共表达O型口蹄疫病毒P1-2A基因和猪白细胞介素18的重组鸡痘病毒的构建

目的:为获得能有效预防O型口蹄疫病毒的重组鸡痘病毒活载体疫苗奠定基础。方法：在O型口蹄疫病毒P1-2A基因上游引入Kozak序列，下游通过Linker与细胞因子IL-18联结，获得P1-2A基因与猪IL-18基因融合表达基因盒P1-2A-IL-18，将该表达基因盒克隆至鸡痘病毒中间转移载体pUTAL-3C中，构建重组鸡痘病毒转移载体质粒pUTAL-3C- P1-2A-IL-18。通过脂质体转染法，将pUTAL-3C- P1-2A-IL-18与鸡痘病毒282E4株共转染鸡胚成纤维细胞（CEF），通过BrdU三次加压筛选，挑选出单克隆重组病毒株。结果：经RT-PCR和间接免疫荧光法鉴定，证明所筛选的1株重组鸡痘病毒在CEF中能正确表达P1-2A-IL-18基因盒。结论：成功获得了一株共表达O型口蹄疫病毒P1-2A基因和猪白细胞介素18基因的重组鸡痘毒疫苗候选株rFPV-3C-P1-2A-IL-18。

Generation of a recombinant fowlpox virus co-expressing Foot-and-Mouth Disease virus P1-2A gene and porcine interleukin 18

Objective:In order to prevent the O-FMDV, a recombinant FPV which can co-expressing foot-and-mouth disease virus P1-2A gene and porcine interleukin -18 as the vaccine was constructed and screened.

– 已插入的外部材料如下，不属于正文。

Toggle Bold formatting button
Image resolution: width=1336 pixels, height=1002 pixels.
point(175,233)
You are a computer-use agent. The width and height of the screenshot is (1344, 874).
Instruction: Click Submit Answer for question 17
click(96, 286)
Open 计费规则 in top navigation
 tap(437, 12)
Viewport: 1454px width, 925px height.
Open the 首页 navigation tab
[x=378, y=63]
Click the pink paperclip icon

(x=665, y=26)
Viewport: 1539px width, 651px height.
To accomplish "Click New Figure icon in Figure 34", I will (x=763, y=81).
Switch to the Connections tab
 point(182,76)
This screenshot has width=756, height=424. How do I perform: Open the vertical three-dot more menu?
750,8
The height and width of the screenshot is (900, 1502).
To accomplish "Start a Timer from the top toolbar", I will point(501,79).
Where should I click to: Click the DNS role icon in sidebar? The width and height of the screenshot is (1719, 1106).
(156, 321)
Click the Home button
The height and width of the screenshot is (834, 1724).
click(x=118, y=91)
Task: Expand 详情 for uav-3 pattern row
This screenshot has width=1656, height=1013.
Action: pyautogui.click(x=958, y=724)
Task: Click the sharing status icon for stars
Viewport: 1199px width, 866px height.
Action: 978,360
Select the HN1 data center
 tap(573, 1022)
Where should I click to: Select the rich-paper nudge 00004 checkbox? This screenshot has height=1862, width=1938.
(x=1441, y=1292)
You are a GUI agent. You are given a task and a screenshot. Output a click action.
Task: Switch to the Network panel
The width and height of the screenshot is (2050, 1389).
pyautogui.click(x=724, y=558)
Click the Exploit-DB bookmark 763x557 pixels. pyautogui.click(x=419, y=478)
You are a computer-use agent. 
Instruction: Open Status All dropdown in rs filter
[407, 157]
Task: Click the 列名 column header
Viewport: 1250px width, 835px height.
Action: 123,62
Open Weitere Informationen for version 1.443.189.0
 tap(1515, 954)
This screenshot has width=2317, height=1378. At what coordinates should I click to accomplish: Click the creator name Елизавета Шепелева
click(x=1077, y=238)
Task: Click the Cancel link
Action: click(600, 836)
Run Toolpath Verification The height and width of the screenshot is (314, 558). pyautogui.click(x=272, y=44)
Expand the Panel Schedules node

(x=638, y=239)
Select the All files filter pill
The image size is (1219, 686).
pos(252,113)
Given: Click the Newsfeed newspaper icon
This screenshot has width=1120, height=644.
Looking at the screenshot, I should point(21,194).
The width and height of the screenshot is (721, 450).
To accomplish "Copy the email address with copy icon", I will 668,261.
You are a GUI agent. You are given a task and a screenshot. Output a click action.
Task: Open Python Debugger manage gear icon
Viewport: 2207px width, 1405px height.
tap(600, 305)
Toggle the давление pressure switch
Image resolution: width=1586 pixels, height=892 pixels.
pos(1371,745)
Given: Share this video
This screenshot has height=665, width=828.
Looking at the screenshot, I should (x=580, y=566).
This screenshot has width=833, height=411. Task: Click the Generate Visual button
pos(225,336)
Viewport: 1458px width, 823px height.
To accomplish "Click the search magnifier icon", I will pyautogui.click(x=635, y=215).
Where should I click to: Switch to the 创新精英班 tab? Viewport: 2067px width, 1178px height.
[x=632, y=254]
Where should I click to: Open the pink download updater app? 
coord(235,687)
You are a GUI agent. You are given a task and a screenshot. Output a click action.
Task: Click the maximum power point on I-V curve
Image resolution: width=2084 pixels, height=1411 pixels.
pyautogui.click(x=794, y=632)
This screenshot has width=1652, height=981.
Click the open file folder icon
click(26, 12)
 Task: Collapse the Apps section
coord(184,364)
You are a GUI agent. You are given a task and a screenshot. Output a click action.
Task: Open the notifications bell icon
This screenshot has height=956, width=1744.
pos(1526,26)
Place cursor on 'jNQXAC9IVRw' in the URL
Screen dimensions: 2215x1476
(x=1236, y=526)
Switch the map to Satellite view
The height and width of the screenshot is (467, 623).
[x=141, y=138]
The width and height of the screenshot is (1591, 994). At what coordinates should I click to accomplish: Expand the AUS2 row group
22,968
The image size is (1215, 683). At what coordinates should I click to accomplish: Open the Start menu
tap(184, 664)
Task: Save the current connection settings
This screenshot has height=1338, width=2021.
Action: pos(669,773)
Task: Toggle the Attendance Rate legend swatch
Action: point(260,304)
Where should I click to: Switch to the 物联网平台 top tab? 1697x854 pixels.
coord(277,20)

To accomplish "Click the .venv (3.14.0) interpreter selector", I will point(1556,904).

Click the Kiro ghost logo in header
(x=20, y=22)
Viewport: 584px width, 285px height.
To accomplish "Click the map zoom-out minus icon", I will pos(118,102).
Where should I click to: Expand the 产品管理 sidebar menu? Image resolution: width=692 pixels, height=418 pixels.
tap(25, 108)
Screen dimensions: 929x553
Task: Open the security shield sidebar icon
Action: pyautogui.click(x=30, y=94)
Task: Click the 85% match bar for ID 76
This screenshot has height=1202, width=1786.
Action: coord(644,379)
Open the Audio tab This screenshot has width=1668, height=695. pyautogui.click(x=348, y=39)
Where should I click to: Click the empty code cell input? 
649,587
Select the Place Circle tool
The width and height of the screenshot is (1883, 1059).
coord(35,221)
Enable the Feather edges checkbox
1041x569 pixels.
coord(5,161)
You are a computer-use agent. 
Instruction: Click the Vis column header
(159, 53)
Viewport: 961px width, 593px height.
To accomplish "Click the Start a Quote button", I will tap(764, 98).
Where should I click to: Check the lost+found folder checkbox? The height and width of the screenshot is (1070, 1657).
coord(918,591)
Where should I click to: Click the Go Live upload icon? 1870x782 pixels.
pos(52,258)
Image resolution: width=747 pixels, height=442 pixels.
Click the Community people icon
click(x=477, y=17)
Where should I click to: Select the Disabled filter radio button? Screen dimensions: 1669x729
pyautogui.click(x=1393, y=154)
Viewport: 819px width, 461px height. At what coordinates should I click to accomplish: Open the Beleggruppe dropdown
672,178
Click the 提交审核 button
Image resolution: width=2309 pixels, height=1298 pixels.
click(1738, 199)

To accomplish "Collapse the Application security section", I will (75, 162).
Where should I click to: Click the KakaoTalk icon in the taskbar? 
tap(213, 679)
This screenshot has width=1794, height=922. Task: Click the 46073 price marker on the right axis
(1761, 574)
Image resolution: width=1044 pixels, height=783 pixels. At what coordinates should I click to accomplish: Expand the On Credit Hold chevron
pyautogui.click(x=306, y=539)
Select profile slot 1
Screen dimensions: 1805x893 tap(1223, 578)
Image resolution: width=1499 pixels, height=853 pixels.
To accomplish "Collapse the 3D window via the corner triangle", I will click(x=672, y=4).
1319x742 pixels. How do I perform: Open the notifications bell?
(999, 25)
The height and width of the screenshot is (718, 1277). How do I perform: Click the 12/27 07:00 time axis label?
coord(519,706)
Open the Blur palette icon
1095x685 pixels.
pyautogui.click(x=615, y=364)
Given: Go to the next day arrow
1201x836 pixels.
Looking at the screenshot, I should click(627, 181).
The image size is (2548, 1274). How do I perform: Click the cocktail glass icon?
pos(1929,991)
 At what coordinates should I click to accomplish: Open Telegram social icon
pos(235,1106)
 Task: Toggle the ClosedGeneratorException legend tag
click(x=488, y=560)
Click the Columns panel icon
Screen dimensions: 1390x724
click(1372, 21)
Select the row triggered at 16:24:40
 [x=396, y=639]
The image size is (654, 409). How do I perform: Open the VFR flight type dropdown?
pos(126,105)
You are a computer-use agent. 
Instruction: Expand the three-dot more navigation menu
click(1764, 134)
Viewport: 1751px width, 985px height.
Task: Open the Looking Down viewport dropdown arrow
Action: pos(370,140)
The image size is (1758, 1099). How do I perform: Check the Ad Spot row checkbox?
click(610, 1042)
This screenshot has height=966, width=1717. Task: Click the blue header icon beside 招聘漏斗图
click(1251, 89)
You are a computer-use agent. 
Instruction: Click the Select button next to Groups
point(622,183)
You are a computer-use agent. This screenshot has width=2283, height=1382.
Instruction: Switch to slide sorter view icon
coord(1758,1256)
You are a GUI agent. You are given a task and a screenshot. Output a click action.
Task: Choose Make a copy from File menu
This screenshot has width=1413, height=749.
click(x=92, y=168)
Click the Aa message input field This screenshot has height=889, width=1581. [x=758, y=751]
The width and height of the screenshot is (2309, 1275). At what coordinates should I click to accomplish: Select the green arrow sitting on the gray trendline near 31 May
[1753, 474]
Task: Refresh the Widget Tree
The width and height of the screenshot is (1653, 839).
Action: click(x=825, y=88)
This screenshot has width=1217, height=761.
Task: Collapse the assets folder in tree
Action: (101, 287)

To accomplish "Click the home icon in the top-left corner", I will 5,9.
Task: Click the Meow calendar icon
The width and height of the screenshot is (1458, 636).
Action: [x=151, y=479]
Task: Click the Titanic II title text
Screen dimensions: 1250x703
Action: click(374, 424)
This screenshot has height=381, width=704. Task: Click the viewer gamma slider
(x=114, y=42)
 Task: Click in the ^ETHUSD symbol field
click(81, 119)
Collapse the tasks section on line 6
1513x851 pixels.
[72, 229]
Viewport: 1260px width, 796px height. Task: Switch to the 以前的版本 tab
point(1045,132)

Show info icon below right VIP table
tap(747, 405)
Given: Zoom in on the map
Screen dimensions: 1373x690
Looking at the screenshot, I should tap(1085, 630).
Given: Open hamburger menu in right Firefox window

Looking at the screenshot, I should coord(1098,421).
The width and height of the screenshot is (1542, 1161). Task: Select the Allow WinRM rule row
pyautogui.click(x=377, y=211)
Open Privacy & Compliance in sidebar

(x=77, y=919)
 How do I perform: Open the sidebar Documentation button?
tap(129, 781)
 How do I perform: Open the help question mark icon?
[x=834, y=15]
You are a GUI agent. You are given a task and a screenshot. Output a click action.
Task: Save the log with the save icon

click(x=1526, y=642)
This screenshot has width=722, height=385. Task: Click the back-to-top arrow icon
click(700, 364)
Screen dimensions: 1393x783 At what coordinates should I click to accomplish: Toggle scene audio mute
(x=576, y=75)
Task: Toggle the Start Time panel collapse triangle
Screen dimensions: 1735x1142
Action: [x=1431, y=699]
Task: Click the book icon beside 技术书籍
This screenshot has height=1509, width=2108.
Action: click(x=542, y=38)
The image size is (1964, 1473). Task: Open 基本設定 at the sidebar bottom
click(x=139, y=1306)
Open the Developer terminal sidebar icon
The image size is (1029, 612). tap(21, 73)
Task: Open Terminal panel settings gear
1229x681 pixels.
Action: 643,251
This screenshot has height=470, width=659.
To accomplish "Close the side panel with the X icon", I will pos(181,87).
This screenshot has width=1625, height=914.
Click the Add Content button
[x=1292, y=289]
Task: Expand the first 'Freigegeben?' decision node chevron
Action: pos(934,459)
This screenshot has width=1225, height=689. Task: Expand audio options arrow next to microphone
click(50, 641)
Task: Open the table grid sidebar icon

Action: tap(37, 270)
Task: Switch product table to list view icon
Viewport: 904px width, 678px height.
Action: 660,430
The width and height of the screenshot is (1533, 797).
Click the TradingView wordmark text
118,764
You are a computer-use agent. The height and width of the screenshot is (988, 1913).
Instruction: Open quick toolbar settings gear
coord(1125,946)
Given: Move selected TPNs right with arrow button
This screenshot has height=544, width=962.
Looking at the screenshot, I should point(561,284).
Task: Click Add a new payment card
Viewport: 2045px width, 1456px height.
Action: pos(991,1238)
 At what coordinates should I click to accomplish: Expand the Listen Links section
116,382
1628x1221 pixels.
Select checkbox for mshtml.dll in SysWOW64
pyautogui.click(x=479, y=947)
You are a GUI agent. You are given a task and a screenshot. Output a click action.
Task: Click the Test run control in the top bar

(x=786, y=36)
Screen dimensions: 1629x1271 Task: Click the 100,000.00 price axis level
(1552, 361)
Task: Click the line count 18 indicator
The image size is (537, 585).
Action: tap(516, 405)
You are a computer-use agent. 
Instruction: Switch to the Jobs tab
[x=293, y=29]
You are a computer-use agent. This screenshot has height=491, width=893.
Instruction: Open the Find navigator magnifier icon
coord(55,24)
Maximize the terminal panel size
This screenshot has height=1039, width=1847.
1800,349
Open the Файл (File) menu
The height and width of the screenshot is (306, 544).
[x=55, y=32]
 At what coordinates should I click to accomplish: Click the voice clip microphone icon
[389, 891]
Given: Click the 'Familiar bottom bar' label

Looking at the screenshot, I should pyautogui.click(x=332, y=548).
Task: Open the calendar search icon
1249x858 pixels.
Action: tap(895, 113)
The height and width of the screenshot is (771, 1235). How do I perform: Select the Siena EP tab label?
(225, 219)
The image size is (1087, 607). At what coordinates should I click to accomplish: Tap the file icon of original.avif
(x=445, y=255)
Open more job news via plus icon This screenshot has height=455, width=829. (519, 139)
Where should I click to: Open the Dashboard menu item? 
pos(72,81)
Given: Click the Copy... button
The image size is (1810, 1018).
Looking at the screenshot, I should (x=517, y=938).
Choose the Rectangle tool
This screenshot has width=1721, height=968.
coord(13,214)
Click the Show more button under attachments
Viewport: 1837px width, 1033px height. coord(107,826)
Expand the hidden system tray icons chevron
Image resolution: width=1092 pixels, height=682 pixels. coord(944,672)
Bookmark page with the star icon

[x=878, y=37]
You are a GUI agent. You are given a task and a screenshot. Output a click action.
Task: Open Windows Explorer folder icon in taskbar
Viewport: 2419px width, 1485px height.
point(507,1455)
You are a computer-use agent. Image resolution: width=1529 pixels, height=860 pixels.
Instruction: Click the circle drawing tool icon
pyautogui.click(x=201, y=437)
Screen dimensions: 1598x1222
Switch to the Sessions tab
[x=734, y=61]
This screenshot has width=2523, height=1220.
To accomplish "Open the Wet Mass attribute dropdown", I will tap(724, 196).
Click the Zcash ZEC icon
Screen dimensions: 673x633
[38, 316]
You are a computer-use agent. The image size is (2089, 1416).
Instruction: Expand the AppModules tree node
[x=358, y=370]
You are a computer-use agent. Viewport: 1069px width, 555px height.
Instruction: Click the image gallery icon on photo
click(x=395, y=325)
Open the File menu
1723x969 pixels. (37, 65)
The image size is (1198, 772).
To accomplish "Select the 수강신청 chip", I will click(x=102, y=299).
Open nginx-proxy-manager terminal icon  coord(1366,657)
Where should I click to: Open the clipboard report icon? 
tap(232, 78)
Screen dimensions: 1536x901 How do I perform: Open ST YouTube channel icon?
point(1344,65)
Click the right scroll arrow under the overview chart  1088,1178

Methods:Two primers for amplifying the O-FMDV P1-2A gene were desigined:the Kozak sequence was inserted into the upstream primer;the linker was inserted into the downstream primer. Then pIL-18 gene was connected to P1-2A gene in order to construct the expression gene box, which named as P1-2A-IL-18. The gene box was inserted into the FPV transfer vector pUTA-16-LacZ-3C to construct recombinant transfer vector plasmid pUTAL-3C-P1-2A-IL-18.The recombinant transfer vector plasmid was cotransfected with 282E4 fowlpox viruses into the CEF. The recombinant fowlpox viruses-3C-P1-2A-IL-18 (rFPV-3C- P1-2A-IL-18) was selected 3 passages by culturing in CEF with MEM medirum containing BrdU. The selected viruses were plaque-purified in CEF without BrdU. After RT-PCR and IFA analysis, the recombinant FPVs expressing gene box P1-2A-IL-18 was obtained. Results:The rFPV-3C-P1-2A-IL-18 strains could express 3C-P1-2A gene and pIL-18 gene correctly. Conclusion:It indicated that a recombinant fowlpox viruses rFPV-3C-P1-2A-IL-18 which can co-expressing foot-and-mouth disease virus P1-2A gene and porcine interleukin 18 was successfully obtained.